3. The method according to claim 1, wherein the step of pre-screening the term definitions using the dictionary definitions is in particular:

comparing the similarity of the term paraphrasing and the dictionary paraphrasing through a character string editing distance algorithm;

and sorting the term definitions according to the editing distance from small to large, and deleting the term definitions with zero similarity to obtain the term definitions subjected to pre-screening.

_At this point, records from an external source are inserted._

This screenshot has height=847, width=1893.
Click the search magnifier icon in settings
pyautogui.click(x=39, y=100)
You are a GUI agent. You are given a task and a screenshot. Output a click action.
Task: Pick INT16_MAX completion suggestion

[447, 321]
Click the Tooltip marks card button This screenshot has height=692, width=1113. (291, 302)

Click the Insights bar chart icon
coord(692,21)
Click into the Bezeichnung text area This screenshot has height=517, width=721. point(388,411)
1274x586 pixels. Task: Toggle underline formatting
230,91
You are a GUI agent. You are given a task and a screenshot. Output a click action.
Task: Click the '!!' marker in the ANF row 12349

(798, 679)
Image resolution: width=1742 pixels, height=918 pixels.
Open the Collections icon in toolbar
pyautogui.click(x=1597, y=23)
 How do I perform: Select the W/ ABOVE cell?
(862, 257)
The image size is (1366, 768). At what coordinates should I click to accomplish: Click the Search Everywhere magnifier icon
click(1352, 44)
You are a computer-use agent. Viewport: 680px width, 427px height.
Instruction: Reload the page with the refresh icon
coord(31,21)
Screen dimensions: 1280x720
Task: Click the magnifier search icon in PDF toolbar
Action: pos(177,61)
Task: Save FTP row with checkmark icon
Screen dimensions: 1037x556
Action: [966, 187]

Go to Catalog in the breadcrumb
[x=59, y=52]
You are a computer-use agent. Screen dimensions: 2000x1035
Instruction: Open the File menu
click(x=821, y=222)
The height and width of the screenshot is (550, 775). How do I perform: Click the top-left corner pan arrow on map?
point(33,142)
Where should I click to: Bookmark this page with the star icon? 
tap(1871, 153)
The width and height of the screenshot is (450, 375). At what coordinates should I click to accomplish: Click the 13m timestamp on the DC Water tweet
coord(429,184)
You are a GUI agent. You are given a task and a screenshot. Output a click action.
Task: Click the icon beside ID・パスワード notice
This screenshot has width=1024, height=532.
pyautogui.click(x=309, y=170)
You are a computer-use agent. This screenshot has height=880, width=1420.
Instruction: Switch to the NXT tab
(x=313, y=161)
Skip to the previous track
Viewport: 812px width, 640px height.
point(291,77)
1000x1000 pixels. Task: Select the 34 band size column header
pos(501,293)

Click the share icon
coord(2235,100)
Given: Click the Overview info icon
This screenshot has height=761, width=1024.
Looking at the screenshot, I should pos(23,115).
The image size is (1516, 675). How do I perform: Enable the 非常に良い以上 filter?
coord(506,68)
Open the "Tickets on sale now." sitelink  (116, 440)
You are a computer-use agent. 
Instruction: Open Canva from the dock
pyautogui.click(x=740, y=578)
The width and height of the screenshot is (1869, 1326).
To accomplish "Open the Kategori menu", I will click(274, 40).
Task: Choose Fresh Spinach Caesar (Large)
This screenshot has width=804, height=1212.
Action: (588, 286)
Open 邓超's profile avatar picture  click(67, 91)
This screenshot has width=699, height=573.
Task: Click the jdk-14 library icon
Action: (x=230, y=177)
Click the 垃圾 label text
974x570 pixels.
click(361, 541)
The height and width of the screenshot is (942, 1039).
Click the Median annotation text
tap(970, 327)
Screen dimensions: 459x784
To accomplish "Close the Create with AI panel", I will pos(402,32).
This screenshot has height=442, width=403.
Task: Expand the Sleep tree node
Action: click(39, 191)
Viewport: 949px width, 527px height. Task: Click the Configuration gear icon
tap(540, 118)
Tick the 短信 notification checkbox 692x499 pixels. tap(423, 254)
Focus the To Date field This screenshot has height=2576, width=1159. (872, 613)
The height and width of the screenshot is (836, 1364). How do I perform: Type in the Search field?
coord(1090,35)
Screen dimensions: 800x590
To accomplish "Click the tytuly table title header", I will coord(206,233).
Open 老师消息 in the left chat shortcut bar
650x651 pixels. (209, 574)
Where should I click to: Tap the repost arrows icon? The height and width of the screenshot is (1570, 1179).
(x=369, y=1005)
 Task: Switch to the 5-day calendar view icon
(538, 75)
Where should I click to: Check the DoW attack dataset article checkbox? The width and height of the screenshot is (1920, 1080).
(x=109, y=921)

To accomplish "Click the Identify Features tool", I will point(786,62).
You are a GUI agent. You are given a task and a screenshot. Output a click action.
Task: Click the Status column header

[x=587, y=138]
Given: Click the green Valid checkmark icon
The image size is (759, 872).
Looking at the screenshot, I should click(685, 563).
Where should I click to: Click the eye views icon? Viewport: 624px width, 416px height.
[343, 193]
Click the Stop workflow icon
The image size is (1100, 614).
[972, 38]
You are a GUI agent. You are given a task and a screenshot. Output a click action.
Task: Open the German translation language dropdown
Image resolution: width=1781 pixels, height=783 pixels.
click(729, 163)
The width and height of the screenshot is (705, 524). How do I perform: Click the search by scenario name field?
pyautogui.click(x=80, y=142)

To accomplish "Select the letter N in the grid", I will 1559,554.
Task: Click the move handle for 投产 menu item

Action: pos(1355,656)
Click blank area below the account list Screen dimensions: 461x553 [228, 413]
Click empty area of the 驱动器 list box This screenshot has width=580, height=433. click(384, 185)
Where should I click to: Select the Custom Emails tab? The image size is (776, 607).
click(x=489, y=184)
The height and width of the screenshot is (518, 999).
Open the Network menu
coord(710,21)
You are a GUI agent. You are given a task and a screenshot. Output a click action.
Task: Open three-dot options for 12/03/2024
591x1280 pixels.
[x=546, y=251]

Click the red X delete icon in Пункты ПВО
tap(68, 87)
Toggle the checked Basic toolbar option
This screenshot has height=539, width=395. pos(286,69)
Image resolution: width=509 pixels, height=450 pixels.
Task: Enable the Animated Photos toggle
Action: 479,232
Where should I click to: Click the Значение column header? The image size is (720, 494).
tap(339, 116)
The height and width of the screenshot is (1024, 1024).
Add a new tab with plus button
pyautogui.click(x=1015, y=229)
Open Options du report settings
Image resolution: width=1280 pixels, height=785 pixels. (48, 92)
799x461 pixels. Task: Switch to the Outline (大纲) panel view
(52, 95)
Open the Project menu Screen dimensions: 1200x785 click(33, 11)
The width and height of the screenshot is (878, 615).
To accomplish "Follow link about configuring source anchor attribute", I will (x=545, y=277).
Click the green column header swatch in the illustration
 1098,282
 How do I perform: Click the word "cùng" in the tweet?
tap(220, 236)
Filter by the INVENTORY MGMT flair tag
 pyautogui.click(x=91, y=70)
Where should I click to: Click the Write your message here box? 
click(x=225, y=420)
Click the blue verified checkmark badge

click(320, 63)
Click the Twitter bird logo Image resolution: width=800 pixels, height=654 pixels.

4. A context-based term translation apparatus comprising:

the corpus extraction module is used for extracting the corpus with the sentence matching degree of the corpus with the term being greater than a preset threshold value, sequencing the corpus according to the matching degree from high to low, and filtering the corpus which does not contain the term;

the paraphrasing screening module is used for screening the term paraphrasing by utilizing the corpus paraphrasing and combining a character string editing distance algorithm to obtain a final term paraphrasing;

further comprises:

correspondingly, the paraphrasing screening module is specifically used for:

the word alignment module is specifically configured to:

wherein, the preset scoring model is:

5. An electronic device, comprising:

at least one processor; and

at least one memory communicatively coupled to the processor, wherein:

the memory stores program instructions executable by the processor, the processor invoking the program instructions to perform the method of any of claims 1-3.

6. A non-transitory computer readable storage medium storing computer instructions that cause the computer to perform the method of any one of claims 1 to 3.